• Task instructions
Write out, word for word, every line from the one containing "This screenshot has width=516, height=235." through the last line of the records below, both ends included.

• Dataset records
_ _ _ _
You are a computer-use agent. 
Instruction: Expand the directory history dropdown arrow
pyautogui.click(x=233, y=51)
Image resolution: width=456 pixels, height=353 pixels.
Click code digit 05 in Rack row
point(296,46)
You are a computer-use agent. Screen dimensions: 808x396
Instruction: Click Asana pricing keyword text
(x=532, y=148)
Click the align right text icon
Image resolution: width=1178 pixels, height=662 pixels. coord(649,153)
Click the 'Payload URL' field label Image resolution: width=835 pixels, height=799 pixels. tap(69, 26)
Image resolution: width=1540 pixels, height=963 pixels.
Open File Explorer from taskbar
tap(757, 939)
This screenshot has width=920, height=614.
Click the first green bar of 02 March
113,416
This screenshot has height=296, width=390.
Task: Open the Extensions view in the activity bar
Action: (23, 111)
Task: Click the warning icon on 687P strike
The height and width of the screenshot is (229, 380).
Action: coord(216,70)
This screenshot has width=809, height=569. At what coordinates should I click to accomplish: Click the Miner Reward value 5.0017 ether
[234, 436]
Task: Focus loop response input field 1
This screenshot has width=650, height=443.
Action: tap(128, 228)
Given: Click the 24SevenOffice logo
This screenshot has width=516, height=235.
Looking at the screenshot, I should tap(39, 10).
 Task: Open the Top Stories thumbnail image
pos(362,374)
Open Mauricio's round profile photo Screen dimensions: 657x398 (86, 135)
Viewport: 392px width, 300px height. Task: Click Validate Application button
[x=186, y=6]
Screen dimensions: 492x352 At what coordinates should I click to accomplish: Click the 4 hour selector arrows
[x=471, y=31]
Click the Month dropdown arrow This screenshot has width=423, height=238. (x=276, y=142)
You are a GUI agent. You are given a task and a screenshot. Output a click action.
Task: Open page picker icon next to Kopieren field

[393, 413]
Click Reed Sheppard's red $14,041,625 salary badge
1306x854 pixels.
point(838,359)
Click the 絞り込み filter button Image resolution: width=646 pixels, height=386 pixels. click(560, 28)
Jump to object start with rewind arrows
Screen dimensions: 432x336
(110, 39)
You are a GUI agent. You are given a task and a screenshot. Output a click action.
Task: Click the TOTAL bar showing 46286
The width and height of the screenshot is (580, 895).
_ _ _ _
• Answer section
This screenshot has width=516, height=235.
Looking at the screenshot, I should tap(39, 10).
 Task: Open the Top Stories thumbnail image
pos(362,374)
Open Mauricio's round profile photo Screen dimensions: 657x398 (86, 135)
Viewport: 392px width, 300px height. Task: Click Validate Application button
[x=186, y=6]
Screen dimensions: 492x352 At what coordinates should I click to accomplish: Click the 4 hour selector arrows
[x=471, y=31]
Click the Month dropdown arrow This screenshot has width=423, height=238. (x=276, y=142)
You are a GUI agent. You are given a task and a screenshot. Output a click action.
Task: Open page picker icon next to Kopieren field

[393, 413]
Click Reed Sheppard's red $14,041,625 salary badge
1306x854 pixels.
point(838,359)
Click the 絞り込み filter button Image resolution: width=646 pixels, height=386 pixels. click(560, 28)
Jump to object start with rewind arrows
Screen dimensions: 432x336
(110, 39)
You are a GUI agent. You are given a task and a screenshot. Output a click action.
Task: Click the TOTAL bar showing 46286
The width and height of the screenshot is (580, 895).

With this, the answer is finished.